Autonomous in the loop. Accountable at the gates. An agentic offering by Plainsight

Migrate ADF to Databricks.

Pipeline JSON becomes Lakeflow Jobs, Auto Loader ingestion and Spark transforms: rebuilt, not lifted, and proven against your data.

ADF logo Databricks logo

Why ADF to Databricks is a rebuild, not a lift

Azure Data Factory and Databricks solve overlapping problems with completely different machinery, and that mismatch is exactly why a naive copy of a factory onto the lakehouse fails. ADF is an orchestration-and-movement service: its unit of work is a pipeline of activities, its transforms run as Mapping Data Flows on a managed Spark cluster you never touch, and its compute lives in Integration Runtimes. Databricks is a lakehouse: Delta tables on object storage, governed by Unity Catalog, with Apache Spark as the engine you do control, orchestrated by Lakeflow Jobs and built either as Lakeflow Spark Declarative Pipelines or as your own framework. There is no button that turns one into the other. What moves cleanly is the intent of each pipeline; what has to be rebuilt is almost everything underneath it. The agent fleet treats the migration as exactly that: read the logic, re-express it on the target, and prove the result against your data before anyone signs off. Autonomous in the loop, accountable at the gates.
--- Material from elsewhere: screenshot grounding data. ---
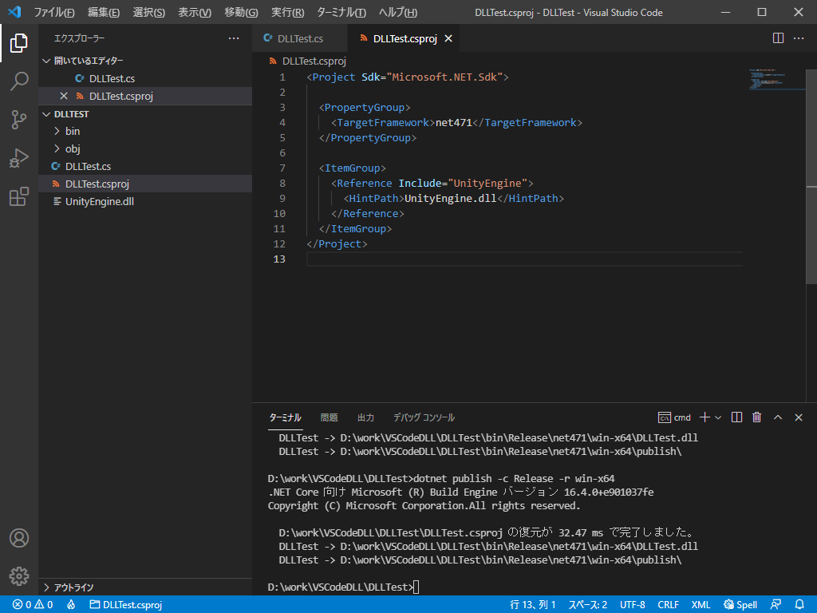Viewport: 817px width, 613px height.
Task: Open the Manage gear settings icon
Action: pos(19,575)
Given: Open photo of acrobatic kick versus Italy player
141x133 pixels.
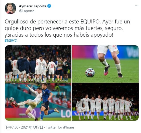Looking at the screenshot, I should 38,102.
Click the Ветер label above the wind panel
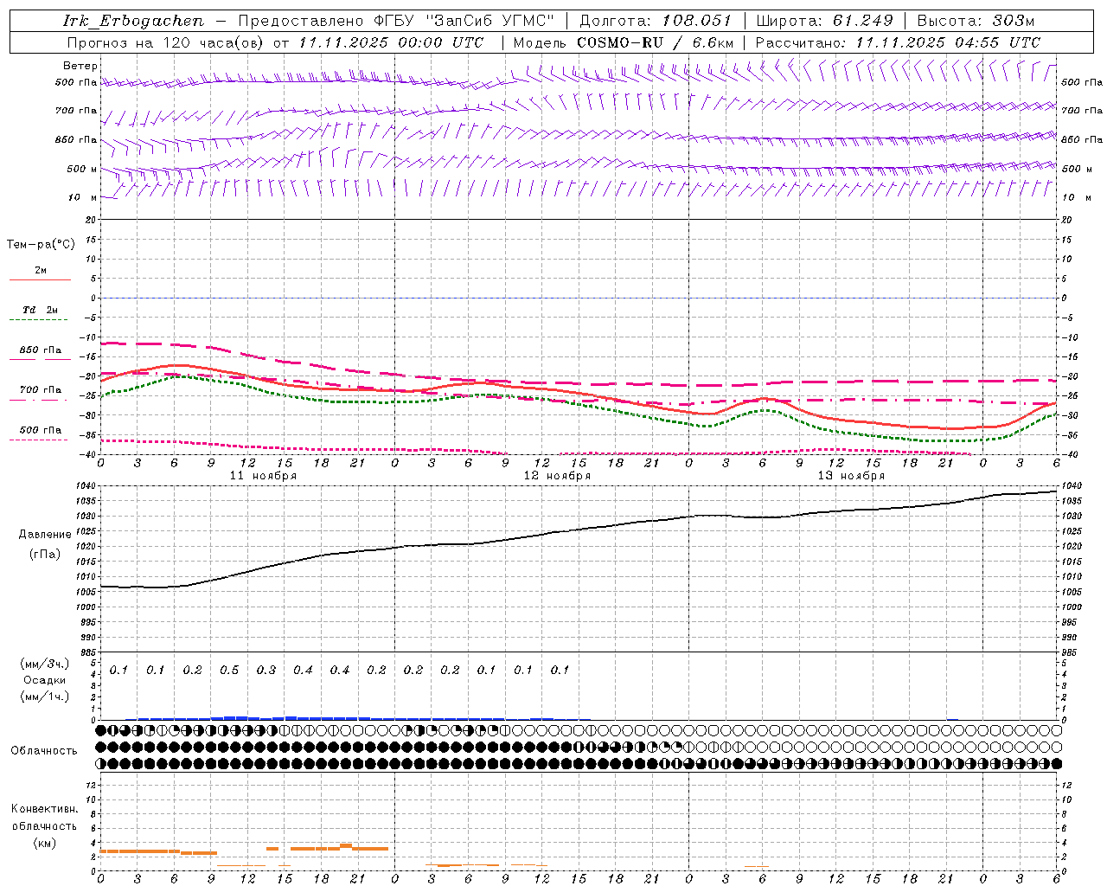This screenshot has width=1107, height=886. [x=80, y=66]
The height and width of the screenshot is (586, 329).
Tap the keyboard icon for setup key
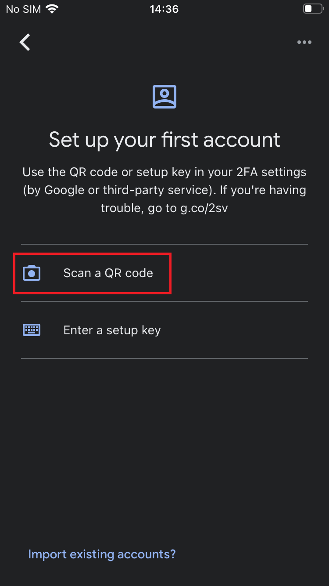point(32,330)
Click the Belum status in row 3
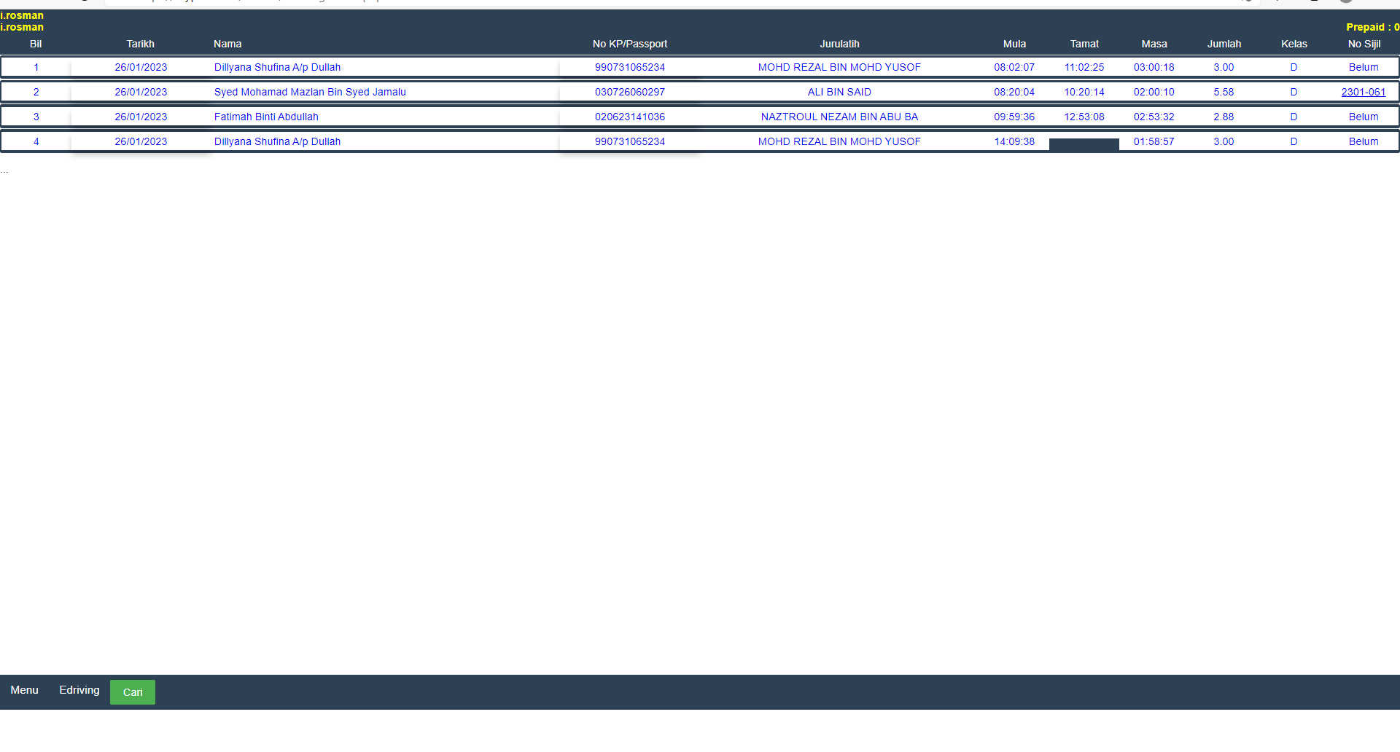1400x752 pixels. pos(1363,117)
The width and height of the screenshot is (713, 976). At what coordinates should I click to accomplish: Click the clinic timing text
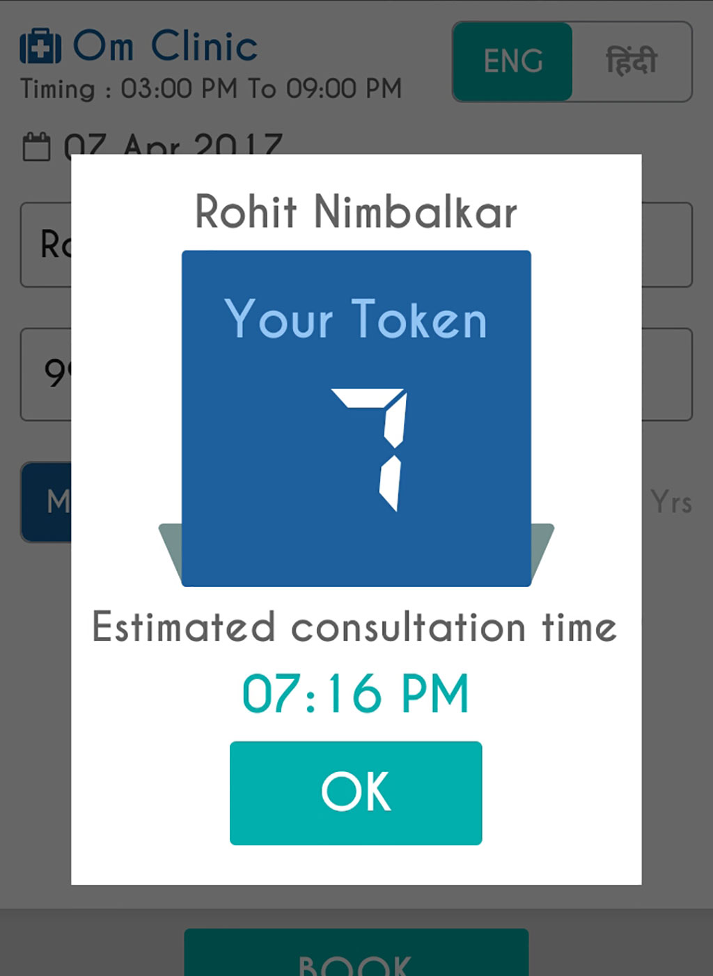211,89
What breaks in a naive port

The first thing that breaks is the Copy activity. In ADF, “copy data” is a single declarative step that hides connector logic, type handling and incremental bookkeeping. On Databricks there is no monolithic copy, there is a deliberate ingest choice. A file landing zone becomes Auto Loader, whose cloudFiles source incrementally discovers new files and records their metadata in a checkpoint for exactly-once processing; a high-throughput SQL load becomes COPY INTO; a managed application or database source becomes a Lakeflow Connect connector. Pick the wrong one and you either reprocess files or miss them. Worse, ADF’s Copy is forgiving about schema, while Auto Loader infers types, so a column the legacy data flow quietly cast to decimal(18,2) can land as a string and silently corrupt every downstream aggregate. This is the single most common parity failure the fleet catches on this pair, which is why the iteration log above opens with it.
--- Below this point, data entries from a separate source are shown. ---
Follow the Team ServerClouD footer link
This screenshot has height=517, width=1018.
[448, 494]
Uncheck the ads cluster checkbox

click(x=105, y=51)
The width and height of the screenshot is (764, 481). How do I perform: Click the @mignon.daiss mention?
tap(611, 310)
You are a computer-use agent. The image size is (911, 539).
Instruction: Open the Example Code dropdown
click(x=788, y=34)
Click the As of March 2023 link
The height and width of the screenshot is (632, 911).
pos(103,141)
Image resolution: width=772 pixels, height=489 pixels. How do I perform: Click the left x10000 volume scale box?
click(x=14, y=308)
The second thing that breaks is the Mapping Data Flow. It looks portable because it already runs on Spark, but its visual components (Derived Column, Conditional/Alter Row, Window, Aggregate, and the Slowly Changing Dimension pattern) are an ADF abstraction, not Spark code you can lift. The fleet re-expresses the data flow’s semantics set-based. An Alter Row upsert becomes a Delta MERGE INTO; an aggregate becomes a GROUP BY; a Type 2 SCD becomes either AUTO CDC (create_auto_cdc_flow) inside a Lakeflow Spark Declarative Pipeline or a dbt snapshot with the timestamp strategy, which maintains dbt_valid_from, dbt_valid_to and dbt_scd_id over a mutable source. dbt’s merge incremental strategy (the Delta default) covers the SCD Type 1 “latest value wins” case; snapshots cover the Type 2 “keep the history” case. Choosing the wrong one loses history, and the loop’s row-count parity test is what surfaces it.
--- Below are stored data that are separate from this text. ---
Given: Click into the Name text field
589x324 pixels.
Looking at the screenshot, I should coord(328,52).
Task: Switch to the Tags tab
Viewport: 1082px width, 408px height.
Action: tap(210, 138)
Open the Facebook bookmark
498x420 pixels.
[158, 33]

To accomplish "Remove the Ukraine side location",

Rebuilding the control flow and the triggers

ADF’s dependsOn graph is the third thing that does not survive a copy. Each dependency carries one or more conditions (Succeeded, Failed, Skipped, Completed) and those edges encode the real error-handling logic of the estate, not just the happy path. The fleet rebuilds that graph two ways depending on flavor. In the your-framework flavor it becomes Lakeflow Jobs tasks with dependencies and conditional control flow, where a Failed edge turns into a run-if rule on a recovery task. In the dbt flavor the data dependencies become the dbt DAG via ref(), and the conditional and error branches move up into the orchestrator, because dbt is declarative SQL and runtime branching belongs in Lakeflow Jobs (or a Python model), never inside a model. Metadata-driven ForEach loops over a control table become a Lakeflow Jobs for_each task or a PySpark loop; the fleet resolves the parameter chain to describe what runs but never invents control-table values, flagging them for the design gate instead.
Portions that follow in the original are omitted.